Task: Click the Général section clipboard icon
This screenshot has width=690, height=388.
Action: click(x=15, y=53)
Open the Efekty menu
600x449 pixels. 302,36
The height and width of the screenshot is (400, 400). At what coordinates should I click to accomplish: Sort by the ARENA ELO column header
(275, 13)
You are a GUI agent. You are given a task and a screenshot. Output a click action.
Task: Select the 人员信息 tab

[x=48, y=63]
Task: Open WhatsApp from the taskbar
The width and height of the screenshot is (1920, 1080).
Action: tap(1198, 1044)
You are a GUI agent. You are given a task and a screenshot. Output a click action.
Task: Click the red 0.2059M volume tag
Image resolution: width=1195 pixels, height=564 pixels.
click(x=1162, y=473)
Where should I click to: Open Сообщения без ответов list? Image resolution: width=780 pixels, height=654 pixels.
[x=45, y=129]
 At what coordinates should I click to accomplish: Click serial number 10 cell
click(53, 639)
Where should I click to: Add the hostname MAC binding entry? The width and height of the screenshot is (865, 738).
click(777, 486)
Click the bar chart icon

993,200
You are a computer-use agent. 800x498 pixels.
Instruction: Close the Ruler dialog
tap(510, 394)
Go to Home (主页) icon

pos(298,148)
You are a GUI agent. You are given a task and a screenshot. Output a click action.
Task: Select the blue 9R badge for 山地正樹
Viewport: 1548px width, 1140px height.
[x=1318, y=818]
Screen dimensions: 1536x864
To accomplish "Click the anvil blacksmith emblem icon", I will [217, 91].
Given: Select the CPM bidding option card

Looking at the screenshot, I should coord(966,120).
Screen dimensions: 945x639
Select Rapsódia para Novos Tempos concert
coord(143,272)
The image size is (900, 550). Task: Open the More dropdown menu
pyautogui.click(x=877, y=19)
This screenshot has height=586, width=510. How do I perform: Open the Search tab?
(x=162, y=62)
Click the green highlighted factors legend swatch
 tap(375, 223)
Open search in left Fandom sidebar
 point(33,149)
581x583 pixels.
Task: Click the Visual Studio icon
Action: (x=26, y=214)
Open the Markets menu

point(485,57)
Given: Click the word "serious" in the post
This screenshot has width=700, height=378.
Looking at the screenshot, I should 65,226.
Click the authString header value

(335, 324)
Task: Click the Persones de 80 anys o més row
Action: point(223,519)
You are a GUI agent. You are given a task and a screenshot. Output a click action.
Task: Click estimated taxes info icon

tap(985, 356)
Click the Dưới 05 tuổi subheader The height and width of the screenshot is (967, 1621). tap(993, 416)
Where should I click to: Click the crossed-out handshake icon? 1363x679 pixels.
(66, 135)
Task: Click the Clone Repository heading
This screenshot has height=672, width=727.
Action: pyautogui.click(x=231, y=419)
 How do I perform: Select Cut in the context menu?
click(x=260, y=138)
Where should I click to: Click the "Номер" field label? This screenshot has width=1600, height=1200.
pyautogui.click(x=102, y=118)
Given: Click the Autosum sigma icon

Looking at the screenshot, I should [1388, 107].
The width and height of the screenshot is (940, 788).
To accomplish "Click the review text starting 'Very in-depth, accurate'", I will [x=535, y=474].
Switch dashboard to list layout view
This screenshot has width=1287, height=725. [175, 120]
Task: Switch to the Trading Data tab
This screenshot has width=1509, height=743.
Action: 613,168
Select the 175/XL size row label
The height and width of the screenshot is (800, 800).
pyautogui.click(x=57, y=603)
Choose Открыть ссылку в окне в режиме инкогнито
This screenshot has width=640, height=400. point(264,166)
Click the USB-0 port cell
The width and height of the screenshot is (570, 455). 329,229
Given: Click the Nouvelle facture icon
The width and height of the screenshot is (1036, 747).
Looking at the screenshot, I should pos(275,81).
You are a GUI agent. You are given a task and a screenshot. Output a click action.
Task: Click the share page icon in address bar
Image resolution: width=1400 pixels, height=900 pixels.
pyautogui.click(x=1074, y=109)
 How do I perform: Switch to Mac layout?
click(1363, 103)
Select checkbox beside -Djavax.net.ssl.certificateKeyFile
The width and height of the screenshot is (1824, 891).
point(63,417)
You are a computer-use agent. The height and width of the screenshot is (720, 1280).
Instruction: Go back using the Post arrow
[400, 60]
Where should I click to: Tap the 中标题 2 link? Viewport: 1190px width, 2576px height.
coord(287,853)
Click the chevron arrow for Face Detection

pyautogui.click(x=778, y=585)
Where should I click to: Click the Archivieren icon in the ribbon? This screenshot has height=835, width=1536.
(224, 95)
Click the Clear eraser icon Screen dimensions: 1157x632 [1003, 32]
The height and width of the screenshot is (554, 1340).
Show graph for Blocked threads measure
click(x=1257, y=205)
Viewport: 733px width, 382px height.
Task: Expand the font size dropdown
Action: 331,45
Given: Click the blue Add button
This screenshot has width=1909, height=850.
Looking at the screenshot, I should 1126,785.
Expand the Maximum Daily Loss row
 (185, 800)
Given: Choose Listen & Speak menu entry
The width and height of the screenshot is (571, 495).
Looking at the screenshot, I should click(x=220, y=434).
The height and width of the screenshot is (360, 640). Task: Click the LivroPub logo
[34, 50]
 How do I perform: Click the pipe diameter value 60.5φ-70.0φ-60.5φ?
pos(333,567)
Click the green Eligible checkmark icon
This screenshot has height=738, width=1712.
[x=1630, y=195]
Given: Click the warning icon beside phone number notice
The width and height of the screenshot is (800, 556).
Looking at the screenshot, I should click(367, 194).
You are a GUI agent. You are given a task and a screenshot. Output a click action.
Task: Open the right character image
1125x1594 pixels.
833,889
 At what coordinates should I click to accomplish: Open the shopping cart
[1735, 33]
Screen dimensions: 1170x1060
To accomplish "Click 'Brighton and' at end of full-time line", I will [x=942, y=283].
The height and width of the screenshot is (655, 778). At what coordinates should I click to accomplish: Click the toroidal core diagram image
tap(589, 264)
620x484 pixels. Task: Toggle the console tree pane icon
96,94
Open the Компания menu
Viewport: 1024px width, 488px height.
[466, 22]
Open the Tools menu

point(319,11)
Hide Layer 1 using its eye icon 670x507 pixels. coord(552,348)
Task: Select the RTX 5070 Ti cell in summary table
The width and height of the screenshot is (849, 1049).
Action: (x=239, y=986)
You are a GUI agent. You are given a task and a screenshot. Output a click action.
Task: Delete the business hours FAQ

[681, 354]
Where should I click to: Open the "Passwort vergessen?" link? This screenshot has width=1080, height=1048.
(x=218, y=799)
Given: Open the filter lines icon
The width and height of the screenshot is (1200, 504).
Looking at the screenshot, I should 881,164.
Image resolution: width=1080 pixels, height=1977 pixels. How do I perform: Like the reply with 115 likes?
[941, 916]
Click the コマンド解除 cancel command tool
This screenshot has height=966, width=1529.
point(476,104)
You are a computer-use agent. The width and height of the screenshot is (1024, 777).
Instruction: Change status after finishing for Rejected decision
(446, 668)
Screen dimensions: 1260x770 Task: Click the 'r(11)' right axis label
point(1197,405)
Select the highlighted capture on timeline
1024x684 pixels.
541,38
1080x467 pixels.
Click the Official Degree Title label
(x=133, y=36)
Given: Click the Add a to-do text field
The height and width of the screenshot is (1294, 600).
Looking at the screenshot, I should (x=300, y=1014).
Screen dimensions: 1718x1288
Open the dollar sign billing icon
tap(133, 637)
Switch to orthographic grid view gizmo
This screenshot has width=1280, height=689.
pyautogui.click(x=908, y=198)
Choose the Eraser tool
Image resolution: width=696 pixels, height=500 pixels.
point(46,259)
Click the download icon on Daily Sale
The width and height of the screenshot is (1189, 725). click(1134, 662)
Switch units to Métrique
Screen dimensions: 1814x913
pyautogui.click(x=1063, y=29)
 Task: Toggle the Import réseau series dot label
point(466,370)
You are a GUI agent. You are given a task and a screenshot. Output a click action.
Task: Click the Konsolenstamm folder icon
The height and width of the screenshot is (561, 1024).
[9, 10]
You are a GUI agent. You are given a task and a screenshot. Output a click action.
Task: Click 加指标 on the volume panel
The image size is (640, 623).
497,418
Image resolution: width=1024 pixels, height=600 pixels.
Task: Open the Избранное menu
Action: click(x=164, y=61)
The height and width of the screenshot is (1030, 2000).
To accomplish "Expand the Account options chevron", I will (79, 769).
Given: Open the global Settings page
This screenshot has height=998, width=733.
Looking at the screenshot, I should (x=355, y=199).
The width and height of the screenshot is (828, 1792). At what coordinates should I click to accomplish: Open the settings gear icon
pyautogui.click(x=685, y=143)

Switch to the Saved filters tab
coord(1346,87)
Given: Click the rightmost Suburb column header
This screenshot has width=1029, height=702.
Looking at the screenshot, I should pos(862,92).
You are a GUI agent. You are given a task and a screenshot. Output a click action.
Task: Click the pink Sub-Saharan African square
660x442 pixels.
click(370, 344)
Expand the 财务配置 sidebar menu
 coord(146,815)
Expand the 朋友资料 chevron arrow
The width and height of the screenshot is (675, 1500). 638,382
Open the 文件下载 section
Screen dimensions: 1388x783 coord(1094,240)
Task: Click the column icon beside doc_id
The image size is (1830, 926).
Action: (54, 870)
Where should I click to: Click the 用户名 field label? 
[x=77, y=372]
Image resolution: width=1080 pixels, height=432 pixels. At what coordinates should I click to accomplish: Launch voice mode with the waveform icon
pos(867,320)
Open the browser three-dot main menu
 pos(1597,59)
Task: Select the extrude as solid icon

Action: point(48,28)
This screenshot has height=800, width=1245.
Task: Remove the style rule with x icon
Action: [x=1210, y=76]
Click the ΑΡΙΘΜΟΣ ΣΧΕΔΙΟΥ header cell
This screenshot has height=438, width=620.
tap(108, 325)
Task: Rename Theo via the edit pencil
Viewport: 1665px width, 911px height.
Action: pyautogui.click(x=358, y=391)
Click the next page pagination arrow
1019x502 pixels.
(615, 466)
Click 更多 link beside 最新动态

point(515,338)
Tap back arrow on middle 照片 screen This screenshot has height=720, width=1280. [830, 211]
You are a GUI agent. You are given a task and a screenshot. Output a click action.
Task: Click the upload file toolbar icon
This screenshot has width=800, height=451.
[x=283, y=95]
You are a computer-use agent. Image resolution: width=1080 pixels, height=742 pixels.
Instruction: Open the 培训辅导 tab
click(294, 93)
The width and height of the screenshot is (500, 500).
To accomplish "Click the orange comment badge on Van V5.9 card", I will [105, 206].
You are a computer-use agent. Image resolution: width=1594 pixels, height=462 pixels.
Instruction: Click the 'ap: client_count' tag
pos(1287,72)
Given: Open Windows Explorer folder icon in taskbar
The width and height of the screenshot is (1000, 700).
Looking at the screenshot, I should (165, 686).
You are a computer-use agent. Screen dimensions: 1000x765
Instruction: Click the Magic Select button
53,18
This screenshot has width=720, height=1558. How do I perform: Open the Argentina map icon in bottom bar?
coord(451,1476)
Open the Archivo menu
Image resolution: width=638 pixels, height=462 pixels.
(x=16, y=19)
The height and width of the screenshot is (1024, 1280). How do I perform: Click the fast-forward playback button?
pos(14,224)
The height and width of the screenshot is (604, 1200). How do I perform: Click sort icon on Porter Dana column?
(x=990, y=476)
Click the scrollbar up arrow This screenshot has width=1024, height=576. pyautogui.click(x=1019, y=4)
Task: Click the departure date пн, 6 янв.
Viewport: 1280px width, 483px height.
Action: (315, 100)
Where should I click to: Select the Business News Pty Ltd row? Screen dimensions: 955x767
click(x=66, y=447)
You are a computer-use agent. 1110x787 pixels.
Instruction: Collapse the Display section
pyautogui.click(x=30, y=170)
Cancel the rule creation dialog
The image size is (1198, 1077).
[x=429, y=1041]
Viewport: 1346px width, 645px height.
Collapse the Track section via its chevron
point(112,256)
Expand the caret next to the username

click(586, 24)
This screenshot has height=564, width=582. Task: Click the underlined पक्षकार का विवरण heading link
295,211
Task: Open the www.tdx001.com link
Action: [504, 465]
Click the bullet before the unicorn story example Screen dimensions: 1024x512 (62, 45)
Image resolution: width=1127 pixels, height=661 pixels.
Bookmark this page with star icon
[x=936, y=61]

*-*-*

» **Work item**
Each line from the one containing "Click the scrollbar" through the end of the material should be restated word for word; leave out every line before it.

» **Result below**
Click the scrollbar up arrow This screenshot has width=1024, height=576. pyautogui.click(x=1019, y=4)
Task: Click the departure date пн, 6 янв.
Viewport: 1280px width, 483px height.
Action: (315, 100)
Where should I click to: Select the Business News Pty Ltd row? Screen dimensions: 955x767
click(x=66, y=447)
You are a computer-use agent. 1110x787 pixels.
Instruction: Collapse the Display section
pyautogui.click(x=30, y=170)
Cancel the rule creation dialog
The image size is (1198, 1077).
[x=429, y=1041]
Viewport: 1346px width, 645px height.
Collapse the Track section via its chevron
point(112,256)
Expand the caret next to the username

click(586, 24)
This screenshot has height=564, width=582. Task: Click the underlined पक्षकार का विवरण heading link
295,211
Task: Open the www.tdx001.com link
Action: [504, 465]
Click the bullet before the unicorn story example Screen dimensions: 1024x512 (62, 45)
Image resolution: width=1127 pixels, height=661 pixels.
Bookmark this page with star icon
[x=936, y=61]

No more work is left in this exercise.